Cover image for Stream ESP32CAM video

ESP32CAM

ESP32CAM Module

ESP32CAM

The ESP32Cam is a tiny module that allows you to stream video from the camera to a web browser. It’s a great way to get easily add a POV capability to your robotics project. The firmware that comes loaded on the ESP32Cam has a web server, self hosted wifi hotspot as well as a built-in a video streamer.

We’ll use the video streamer to capture the video stream in Python on a Raspberry Pi 5, and then process that video in realtime.


What is RTSP?

The ESP32Cam video streamer uses RTSP to stream the video.

RTSP stands for Real-Time Streaming Protocol. It’s a network protocol, a set of rules, used for controlling the streaming of audio and video data over the Internet in real-time. Think of it as a ‘remote control’ for live video feeds.


How Does RTSP Work?

  1. Connection: First, your device (like your computer or smartphone) contacts the server (where the video is stored or being broadcast from) using RTSP. It’s like dialing a phone number to start a call.

  2. Control Commands: Once connected, RTSP allows you to send control commands to the server. You can tell the server to do things like ‘play the video’, ‘pause’, ‘rewind’, or ‘fast forward’ – similar to how you use a remote control with your TV.

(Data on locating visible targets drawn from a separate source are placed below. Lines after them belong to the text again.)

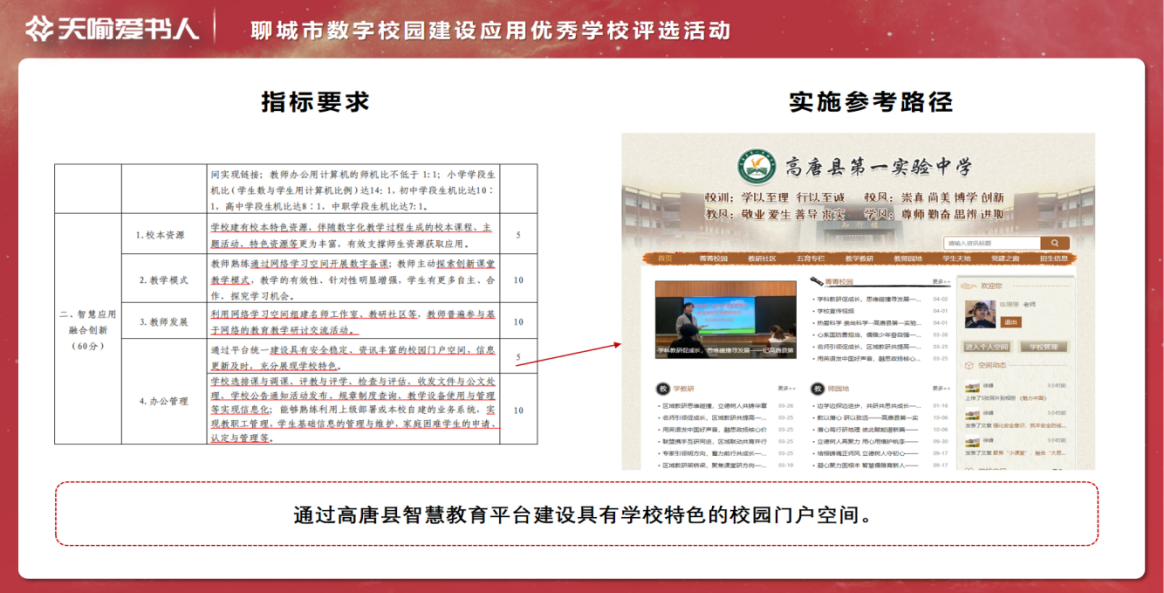
Task: Click the search input field
Action: pos(991,242)
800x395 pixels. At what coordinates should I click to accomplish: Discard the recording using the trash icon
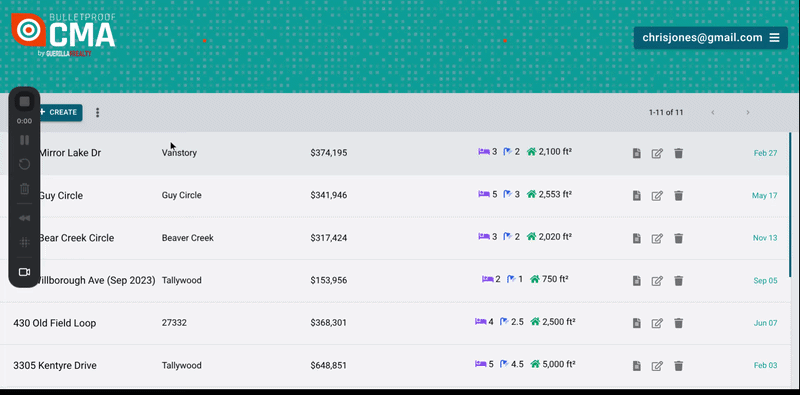pos(24,189)
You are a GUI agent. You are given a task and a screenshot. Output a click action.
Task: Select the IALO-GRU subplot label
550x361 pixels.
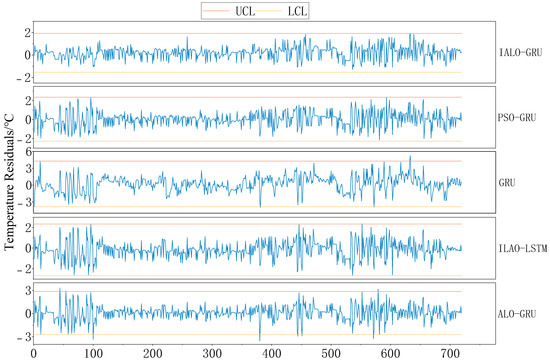click(x=521, y=53)
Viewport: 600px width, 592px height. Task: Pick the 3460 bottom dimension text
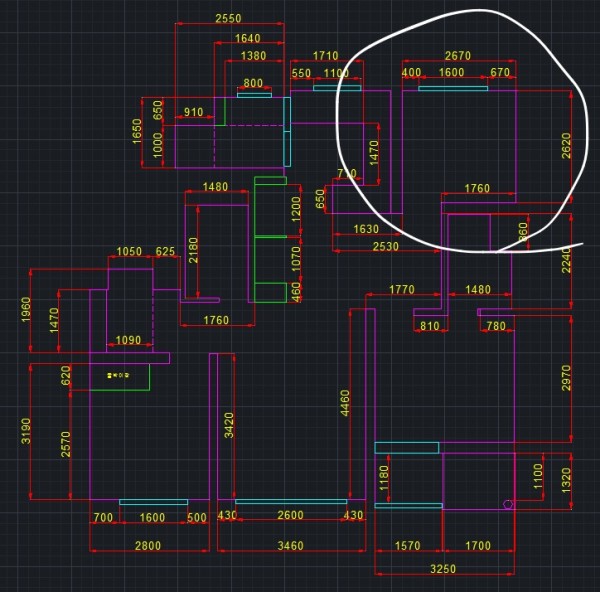290,545

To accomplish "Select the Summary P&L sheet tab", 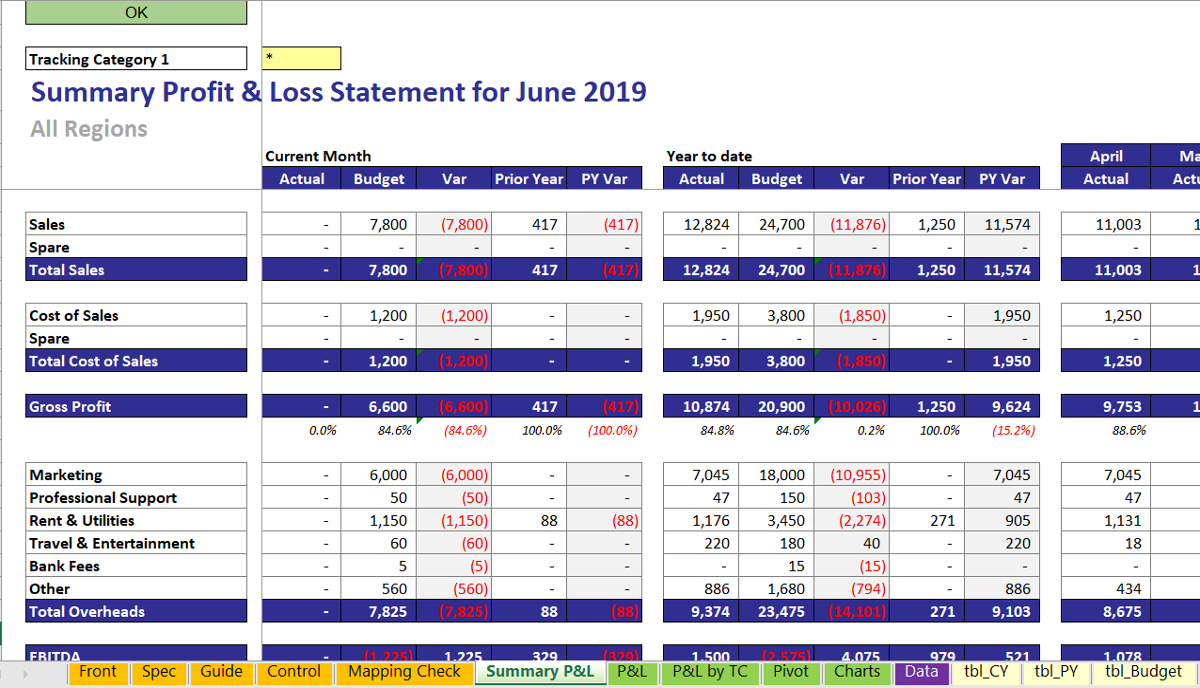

  3. Streaming: Unlike downloading a file, where you wait for the entire file to download before viewing, RTSP allows the video or audio to be played as it’s being transmitted. This is known as streaming.

  4. Separate Data Transport: RTSP itself doesn’t send the video or audio data. Instead, it works alongside other protocols (like RTP - Real-Time Transport Protocol) that handle the actual transmission of the audio and video data.


Why Use RTSP?

  • Live Control: RTSP is great for situations where you need real-time control over streaming, like in security camera feeds, live broadcasts, or video conferencing.

  • Efficiency: It’s efficient for streaming live content because it reduces delay and allows for interactive control over the stream.

  • Flexibility: RTSP supports various media types and can be used with different kinds of networks and devices.


We can use the cv2 library in Python to capture the video stream from the ESP32Cam. We’ll use the cv2.VideoCapture() function to capture the video stream. We’ll pass the URL of the ESP32Cam video stream to the cv2.VideoCapture() function, and it will return a video stream object that we can use to capture the video frames.

rtsp_url = 'http://192.168.4.1:81/stream'

# Capture the video stream
cap = cv2.VideoCapture(rtsp_url)

Detecting Objects in the Video Stream

Before we write a simple program to capture the RTSP stream and process it, we need to setup a new Python environment on the Raspberry Pi 5. We’ll use the cvzone module to detect objects in the video stream. The cvzone module is a wrapper around the cv2 library, and makes it easier to detect objects in the video stream.


Creating a virtual environment

python3 -m venv venv
source venv/bin/activate

Install CVZone

pip3 install cvzone mediapipe opencv-python

Face Detection

We can use the cv2 library to detect objects in the video stream. To detect faces, we can use the CVZone module and the FaceDetector class. The FaceDetector class will detect faces in the video stream, and return a list of faces that it has detected. The cv2.imshow() function will display the video stream in a window on the screen, with a greenbox around the detected faces, along with a percentage confidence score.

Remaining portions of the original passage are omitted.